Task
Please rewrite only the lines from the one containing "This screenshot has height=400, width=629." through the one containing "will (182, 268).", putting "end call" in place of "leave call" and keeping everything else the same.

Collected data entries
^^^^^^^^^^^^^^^^
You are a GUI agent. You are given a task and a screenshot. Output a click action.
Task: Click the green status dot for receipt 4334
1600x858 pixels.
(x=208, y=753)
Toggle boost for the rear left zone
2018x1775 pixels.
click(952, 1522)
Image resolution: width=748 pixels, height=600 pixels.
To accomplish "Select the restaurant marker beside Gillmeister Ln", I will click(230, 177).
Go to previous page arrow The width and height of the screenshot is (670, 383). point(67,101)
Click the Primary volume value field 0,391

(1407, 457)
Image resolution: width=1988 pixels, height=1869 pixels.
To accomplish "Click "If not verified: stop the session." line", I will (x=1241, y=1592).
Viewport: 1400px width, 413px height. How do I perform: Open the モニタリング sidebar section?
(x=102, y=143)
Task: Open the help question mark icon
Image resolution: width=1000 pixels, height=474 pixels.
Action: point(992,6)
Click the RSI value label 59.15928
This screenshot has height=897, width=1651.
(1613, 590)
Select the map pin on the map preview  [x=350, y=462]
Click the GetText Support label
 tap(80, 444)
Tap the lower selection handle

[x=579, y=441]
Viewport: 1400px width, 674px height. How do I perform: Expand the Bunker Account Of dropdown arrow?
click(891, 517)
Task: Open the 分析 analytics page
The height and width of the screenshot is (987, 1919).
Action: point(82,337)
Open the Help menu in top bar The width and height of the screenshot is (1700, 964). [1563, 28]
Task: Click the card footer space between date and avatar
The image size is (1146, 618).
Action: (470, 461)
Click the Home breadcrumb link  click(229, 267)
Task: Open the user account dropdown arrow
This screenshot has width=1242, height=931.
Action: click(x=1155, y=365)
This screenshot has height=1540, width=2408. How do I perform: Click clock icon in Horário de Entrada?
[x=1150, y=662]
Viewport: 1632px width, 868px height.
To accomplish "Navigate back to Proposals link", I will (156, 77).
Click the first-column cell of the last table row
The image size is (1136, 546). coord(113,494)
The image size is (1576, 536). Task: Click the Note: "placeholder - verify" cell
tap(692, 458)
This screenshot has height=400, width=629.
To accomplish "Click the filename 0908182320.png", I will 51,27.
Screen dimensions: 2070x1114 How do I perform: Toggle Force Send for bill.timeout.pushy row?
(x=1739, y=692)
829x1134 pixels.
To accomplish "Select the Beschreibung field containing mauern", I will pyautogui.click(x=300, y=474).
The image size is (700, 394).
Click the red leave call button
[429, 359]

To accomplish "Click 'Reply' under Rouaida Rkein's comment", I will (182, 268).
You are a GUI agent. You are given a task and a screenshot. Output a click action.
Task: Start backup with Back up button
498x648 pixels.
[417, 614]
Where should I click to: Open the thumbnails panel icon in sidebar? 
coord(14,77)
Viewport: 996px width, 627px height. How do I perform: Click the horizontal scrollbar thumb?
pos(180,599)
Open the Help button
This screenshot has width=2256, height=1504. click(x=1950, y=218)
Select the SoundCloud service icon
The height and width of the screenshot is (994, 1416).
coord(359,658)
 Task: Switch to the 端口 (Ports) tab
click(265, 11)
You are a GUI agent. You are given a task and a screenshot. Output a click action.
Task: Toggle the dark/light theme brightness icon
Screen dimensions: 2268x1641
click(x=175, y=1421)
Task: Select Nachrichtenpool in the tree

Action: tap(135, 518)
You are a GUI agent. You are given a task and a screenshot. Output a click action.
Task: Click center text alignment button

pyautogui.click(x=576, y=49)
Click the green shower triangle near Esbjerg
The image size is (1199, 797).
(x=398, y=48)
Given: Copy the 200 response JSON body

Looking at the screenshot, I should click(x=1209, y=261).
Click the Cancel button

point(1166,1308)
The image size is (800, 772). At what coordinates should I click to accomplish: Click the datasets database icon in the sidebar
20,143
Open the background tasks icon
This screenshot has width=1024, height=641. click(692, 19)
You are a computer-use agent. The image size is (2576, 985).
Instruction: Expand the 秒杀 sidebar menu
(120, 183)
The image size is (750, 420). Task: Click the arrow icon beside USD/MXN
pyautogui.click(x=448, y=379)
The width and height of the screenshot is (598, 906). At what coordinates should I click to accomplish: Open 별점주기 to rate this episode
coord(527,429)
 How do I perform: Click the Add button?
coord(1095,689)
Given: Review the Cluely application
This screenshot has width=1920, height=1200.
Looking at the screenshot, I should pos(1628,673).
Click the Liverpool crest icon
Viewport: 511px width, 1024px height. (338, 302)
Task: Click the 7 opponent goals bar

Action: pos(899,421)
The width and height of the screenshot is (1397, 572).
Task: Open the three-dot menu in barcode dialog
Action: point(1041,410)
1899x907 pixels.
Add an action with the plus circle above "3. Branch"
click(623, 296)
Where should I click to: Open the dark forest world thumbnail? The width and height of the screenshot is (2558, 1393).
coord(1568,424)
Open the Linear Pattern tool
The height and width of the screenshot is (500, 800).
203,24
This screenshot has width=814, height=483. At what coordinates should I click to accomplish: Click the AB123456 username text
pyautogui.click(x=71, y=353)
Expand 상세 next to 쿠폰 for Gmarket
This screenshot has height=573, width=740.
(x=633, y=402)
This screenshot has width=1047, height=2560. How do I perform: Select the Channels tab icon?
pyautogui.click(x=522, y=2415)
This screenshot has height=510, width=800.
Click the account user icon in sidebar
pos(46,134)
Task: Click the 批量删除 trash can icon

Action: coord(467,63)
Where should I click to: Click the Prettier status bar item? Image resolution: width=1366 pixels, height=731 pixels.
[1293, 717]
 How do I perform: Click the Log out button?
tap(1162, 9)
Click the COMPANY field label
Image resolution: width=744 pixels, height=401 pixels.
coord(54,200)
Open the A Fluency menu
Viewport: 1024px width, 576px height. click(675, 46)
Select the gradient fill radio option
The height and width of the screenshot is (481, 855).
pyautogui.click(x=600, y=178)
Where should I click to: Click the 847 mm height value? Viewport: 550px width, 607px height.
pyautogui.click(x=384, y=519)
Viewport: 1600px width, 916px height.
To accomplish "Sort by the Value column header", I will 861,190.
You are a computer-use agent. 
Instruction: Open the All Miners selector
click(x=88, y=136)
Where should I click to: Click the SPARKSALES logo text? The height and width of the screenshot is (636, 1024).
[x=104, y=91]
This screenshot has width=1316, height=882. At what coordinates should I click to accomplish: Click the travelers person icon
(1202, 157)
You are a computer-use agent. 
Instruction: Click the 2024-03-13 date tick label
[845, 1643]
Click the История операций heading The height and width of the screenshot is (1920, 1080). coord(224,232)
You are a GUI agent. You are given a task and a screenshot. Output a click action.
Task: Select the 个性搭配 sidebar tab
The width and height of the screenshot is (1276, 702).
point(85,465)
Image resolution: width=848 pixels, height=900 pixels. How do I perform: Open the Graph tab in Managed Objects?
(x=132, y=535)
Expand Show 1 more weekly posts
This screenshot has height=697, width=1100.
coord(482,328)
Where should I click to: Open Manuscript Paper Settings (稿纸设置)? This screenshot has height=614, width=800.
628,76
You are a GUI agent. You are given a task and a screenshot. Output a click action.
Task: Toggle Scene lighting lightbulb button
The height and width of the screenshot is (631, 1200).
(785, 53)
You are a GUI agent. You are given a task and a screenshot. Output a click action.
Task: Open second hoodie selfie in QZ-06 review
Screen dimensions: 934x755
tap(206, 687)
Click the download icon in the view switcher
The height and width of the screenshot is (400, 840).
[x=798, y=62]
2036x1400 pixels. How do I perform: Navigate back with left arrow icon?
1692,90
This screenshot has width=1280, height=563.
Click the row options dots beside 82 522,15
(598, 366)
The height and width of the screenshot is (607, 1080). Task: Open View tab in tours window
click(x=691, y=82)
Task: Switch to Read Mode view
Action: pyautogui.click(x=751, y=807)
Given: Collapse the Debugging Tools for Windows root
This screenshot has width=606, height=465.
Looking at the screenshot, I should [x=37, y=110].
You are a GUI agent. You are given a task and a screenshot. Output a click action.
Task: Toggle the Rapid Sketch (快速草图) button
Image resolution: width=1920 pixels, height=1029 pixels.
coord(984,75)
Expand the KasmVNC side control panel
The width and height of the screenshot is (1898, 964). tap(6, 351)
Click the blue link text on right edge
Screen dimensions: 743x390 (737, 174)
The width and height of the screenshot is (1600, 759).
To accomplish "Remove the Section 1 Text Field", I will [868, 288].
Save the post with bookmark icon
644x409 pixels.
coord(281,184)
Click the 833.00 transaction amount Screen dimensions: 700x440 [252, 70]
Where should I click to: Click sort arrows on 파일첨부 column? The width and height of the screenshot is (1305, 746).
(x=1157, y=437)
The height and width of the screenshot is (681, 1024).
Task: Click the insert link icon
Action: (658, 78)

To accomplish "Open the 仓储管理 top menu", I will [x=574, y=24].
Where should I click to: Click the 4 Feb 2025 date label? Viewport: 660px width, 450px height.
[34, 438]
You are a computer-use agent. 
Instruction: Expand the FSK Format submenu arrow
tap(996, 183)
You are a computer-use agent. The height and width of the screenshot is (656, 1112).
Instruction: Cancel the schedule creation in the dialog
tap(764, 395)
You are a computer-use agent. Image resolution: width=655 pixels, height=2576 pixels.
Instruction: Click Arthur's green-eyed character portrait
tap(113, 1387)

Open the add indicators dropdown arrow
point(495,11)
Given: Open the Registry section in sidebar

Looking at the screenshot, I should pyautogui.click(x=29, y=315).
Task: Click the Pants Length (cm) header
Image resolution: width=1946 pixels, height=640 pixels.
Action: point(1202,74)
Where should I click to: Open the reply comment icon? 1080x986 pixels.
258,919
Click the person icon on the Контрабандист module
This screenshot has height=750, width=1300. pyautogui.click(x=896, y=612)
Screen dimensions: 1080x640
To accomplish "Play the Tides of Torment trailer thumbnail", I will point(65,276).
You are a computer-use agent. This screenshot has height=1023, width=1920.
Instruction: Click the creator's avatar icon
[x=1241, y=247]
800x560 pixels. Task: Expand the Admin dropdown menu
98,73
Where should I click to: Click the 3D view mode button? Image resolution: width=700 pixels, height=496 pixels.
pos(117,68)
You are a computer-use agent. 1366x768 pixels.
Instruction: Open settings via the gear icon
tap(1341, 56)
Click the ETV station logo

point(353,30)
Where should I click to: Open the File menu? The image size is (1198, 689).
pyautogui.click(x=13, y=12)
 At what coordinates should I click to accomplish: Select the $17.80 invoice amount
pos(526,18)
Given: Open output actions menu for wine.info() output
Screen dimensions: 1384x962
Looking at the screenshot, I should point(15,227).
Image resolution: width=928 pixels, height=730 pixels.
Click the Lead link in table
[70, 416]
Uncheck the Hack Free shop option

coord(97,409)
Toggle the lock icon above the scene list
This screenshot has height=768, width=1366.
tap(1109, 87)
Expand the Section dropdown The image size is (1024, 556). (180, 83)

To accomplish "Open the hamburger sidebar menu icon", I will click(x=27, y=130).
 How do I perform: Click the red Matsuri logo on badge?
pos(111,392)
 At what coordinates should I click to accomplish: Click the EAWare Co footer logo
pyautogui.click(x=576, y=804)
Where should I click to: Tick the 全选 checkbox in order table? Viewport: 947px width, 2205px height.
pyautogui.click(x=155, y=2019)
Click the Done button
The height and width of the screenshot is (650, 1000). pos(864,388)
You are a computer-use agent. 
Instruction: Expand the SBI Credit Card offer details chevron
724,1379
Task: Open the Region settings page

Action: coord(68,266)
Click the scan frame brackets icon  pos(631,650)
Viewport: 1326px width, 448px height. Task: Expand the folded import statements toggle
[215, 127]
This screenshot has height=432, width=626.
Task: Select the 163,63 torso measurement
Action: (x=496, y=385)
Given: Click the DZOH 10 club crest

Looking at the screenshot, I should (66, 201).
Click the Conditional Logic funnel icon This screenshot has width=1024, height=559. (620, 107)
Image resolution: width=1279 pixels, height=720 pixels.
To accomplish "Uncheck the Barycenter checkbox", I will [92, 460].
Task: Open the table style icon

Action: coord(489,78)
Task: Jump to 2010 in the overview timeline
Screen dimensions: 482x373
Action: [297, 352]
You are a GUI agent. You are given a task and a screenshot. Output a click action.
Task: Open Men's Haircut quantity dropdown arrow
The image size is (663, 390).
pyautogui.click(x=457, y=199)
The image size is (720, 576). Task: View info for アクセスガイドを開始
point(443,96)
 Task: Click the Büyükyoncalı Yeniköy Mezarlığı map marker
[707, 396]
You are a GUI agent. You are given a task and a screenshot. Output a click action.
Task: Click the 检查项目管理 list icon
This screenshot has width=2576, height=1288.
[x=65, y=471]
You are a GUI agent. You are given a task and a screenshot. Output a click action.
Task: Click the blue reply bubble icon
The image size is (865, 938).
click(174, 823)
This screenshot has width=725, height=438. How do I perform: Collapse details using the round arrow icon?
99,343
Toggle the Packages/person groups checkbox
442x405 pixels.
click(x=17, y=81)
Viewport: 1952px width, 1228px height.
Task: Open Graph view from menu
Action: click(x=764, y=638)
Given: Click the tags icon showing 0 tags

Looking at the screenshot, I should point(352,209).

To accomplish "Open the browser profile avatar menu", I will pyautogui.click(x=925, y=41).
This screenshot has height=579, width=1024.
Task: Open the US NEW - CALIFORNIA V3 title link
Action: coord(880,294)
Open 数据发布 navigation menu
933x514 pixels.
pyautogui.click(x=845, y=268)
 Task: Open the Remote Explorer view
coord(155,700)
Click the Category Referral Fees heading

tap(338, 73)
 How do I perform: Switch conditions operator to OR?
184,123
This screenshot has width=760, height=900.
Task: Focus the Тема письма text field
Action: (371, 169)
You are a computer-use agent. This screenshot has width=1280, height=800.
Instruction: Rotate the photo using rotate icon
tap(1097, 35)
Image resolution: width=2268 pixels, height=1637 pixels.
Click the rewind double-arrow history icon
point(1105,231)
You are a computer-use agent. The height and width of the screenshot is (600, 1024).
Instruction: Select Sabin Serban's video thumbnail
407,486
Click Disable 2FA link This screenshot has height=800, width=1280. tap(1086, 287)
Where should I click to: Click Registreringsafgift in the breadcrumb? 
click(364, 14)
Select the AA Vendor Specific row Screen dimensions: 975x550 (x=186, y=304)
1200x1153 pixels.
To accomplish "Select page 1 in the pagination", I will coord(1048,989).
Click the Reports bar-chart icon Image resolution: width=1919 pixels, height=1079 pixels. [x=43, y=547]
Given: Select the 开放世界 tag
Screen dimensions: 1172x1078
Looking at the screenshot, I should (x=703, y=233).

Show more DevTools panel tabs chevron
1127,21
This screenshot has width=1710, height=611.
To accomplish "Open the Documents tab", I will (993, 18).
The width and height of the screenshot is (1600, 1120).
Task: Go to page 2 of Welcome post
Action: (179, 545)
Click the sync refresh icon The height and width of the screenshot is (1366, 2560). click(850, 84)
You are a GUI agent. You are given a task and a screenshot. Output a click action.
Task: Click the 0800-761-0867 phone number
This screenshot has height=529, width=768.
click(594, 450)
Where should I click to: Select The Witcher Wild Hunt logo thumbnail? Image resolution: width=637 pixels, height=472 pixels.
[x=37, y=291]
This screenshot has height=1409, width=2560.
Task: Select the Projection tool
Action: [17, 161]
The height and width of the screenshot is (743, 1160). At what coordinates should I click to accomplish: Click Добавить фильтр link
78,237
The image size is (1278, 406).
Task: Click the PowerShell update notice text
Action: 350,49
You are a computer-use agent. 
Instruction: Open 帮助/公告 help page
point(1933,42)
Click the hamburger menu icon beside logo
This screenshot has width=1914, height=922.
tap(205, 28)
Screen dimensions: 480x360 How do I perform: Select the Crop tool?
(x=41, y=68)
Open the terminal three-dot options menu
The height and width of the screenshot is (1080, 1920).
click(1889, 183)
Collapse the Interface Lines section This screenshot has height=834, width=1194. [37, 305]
^^^^^^^^^^^^^^^^
The solution
This screenshot has height=400, width=629.
To accomplish "Click the filename 0908182320.png", I will 51,27.
Screen dimensions: 2070x1114 How do I perform: Toggle Force Send for bill.timeout.pushy row?
(x=1739, y=692)
829x1134 pixels.
To accomplish "Select the Beschreibung field containing mauern", I will pyautogui.click(x=300, y=474).
The image size is (700, 394).
Click the red end call button
[429, 359]

To accomplish "Click 'Reply' under Rouaida Rkein's comment", I will (182, 268).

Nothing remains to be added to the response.